Do not be deceived by the title. It is not really a school, and I am not really being “trained” in anything. It is a journey with a group of 15 other people that have committed to intentionally walking with Jesus for the next year.

 Practically this looks like three classes a week from 9am to 12 where we sit in a classroom and are lead in conversation by our teacher and guide Larry Mitchell. We also take five or six vision trips to places like Toronto, Chicago, Los Angeles, and Tijuana. There is no curriculum only our guide and the direction the spirit leads the community in conversation with each other, with questions, with people we run into on our long walks through the city, with books, and with God.

It is so clear to me now that God lead me to the Training School for so many different reasons.
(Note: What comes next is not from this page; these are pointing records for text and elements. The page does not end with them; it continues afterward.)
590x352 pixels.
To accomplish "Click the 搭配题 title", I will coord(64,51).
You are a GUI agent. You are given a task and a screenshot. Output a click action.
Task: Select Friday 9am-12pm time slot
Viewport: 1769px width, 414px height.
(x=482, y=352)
In fact, God reveals something new to me every day. The best way I know how to describe the training school is a very intentional time in your life where you make space for God to really get into the cracks and crevices of your life that you have kept hidden from yourself and God. It is a period of refining that is sparked by the intentionally of the group and the community we are trying to live into. 

This is the group on top of the hostel we stayed in overlooking the Toronto. Which is the 5th largest city in North America and one of (if not the most) diverse cities in the world. 

We walk everywhere! And because we walk every where we are constantly in communication with each other, with the city, and with the people that line the streets of the city. 

We ate like this for the whole week. On the ground, in the middle of the city, sharing, tearing bread with our hands, and always sitting in a circle. 


The whole group! 




 

Outside of the Training School I was hoping to find someway to make money to pay bills, eat, pay for the training school, and save a little for graduate school. I was really hoping to do this by finding a job that I am passionate about and that would provide good experience in ministry and non-for profit work.  

I was blessed to be offered a part time Young Life staff position with Carmel (the area I have been leading at the past four years.) It has been such a blessing to work on staff in Carmel. I get to work alongside my best friends and already have a solid base of relationships with high school kids to work from. 

Part time Young life staff means I am doing all of the same things I did as a volunteer leader but also taking on administrative, organizational, and non-profit management roles to create space for other volunteer leaders to build relationships with high school students. 

So far my time on Young Life staff has been an absolute blast! There is some really amazing momentum and excitement right now stirring in Carmel Young Life. God is doing some amazing things in kids lives and setting this leadership team up to meet hundreds of new kids that maybe have never heard the good and true news of the Gospel.

 

Every month we have a Thanksgiving dinner potluck style. We probably had close to sixty kids show up to eat and have community with us. 


This was "Double Dog Dare you Club" Jake was Moonrock and I was Danger. 


Campaigners so far this year has been amazing! It reminds me of how badly kids want to dig deep, ask hard questions, and wrestle with stuff that matters. Nothing gets me more excited than sitting in a circle with young people and wrestling with matters of the heart. 


Wow. This is a lot. I hope you made it all the way through to the end or at least looked at all of the pictures! In the future my updates wont be near as long, there has just been a ton of transition these past couple of months that I wanted people to be updated on. 

I am looking for financial support for Young Life so if you are interested in partnering with me in my mission in Carmel you can email me at brodsky.david.peace@gmail.com. If nothing else, please partner with me in praying for me. Here are some specific areas that need prayer: 

1. My time in the Training School. 
2. Carmel Young Life- that we would be a ministry that is both wide and deep! 
3. That God would provide a part time job outside of YL so I could have more money to save up for school.